Given entries –
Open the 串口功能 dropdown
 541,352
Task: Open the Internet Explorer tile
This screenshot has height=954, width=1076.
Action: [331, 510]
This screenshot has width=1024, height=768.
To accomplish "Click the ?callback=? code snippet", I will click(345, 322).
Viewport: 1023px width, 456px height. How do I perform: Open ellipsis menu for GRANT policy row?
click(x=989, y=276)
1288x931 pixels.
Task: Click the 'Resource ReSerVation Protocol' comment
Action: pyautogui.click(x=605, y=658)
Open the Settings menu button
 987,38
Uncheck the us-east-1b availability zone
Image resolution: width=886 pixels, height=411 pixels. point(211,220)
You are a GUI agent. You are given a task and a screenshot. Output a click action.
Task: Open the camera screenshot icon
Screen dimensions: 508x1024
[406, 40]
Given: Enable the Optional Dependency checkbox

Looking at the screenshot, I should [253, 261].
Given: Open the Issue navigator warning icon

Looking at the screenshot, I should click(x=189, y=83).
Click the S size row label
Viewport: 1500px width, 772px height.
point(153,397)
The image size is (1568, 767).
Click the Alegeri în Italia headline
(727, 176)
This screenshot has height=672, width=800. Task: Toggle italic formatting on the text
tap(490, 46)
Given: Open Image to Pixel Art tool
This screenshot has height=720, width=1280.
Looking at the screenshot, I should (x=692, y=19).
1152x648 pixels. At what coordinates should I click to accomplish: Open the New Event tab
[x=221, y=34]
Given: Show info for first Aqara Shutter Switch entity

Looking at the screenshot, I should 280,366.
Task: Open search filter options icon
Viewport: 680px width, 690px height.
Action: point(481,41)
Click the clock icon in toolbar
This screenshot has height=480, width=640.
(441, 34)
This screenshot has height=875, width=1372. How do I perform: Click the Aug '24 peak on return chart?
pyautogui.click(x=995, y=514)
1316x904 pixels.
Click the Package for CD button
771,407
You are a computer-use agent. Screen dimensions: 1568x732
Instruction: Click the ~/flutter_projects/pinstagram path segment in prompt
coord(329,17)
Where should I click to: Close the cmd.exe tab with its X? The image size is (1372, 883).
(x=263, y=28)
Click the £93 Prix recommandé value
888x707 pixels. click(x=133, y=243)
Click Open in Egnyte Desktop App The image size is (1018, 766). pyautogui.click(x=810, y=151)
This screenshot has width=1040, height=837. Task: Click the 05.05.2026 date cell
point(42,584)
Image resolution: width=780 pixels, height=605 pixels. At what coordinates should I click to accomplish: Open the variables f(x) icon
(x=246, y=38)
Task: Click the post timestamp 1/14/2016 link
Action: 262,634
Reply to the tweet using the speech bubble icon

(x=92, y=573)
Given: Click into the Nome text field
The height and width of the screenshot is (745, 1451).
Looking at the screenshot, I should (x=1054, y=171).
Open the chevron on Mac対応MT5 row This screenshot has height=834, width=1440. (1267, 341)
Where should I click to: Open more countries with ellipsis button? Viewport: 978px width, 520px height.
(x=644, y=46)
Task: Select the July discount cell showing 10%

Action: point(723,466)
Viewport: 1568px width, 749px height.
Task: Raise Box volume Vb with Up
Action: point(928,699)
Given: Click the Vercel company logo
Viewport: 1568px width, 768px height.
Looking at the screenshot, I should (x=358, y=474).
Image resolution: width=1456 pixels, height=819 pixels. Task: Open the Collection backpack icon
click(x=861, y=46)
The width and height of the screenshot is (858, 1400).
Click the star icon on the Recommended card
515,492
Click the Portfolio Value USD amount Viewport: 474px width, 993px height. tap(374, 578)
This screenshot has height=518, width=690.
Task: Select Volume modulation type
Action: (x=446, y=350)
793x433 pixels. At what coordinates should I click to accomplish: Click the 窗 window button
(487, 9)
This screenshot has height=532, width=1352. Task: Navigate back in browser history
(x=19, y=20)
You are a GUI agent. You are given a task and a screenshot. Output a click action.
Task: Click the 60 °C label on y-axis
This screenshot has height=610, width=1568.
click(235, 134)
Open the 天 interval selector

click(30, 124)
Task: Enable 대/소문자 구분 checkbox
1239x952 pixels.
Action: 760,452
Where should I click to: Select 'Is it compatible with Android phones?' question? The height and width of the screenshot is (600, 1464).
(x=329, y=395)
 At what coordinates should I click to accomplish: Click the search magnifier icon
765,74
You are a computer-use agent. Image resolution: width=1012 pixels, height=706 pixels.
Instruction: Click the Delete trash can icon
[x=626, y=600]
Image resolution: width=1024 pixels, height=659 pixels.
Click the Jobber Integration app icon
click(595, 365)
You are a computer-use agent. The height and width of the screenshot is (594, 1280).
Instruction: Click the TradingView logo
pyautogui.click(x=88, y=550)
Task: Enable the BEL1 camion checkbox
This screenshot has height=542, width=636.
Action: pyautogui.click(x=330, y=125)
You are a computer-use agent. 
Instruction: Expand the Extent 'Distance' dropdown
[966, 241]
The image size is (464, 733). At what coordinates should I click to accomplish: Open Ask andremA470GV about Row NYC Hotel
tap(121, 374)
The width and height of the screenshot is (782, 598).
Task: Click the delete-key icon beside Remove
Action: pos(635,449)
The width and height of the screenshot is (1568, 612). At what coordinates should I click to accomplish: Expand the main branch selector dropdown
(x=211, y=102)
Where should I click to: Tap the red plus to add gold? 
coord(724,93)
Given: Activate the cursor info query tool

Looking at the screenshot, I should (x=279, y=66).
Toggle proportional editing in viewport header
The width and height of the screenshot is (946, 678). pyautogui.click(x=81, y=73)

Instructions to follow –
The lines above that include "agent" should each be listed.

Reply to the task –
You are a GUI agent. You are given a task and a screenshot. Output a click action.
You are a computer-use agent. Screen dimensions: 1568x732
You are a GUI agent. You are given a task and a screenshot. Output a click action.
You are a computer-use agent. Image resolution: width=1012 pixels, height=706 pixels.
You are a computer-use agent. The height and width of the screenshot is (594, 1280).
You are a computer-use agent. 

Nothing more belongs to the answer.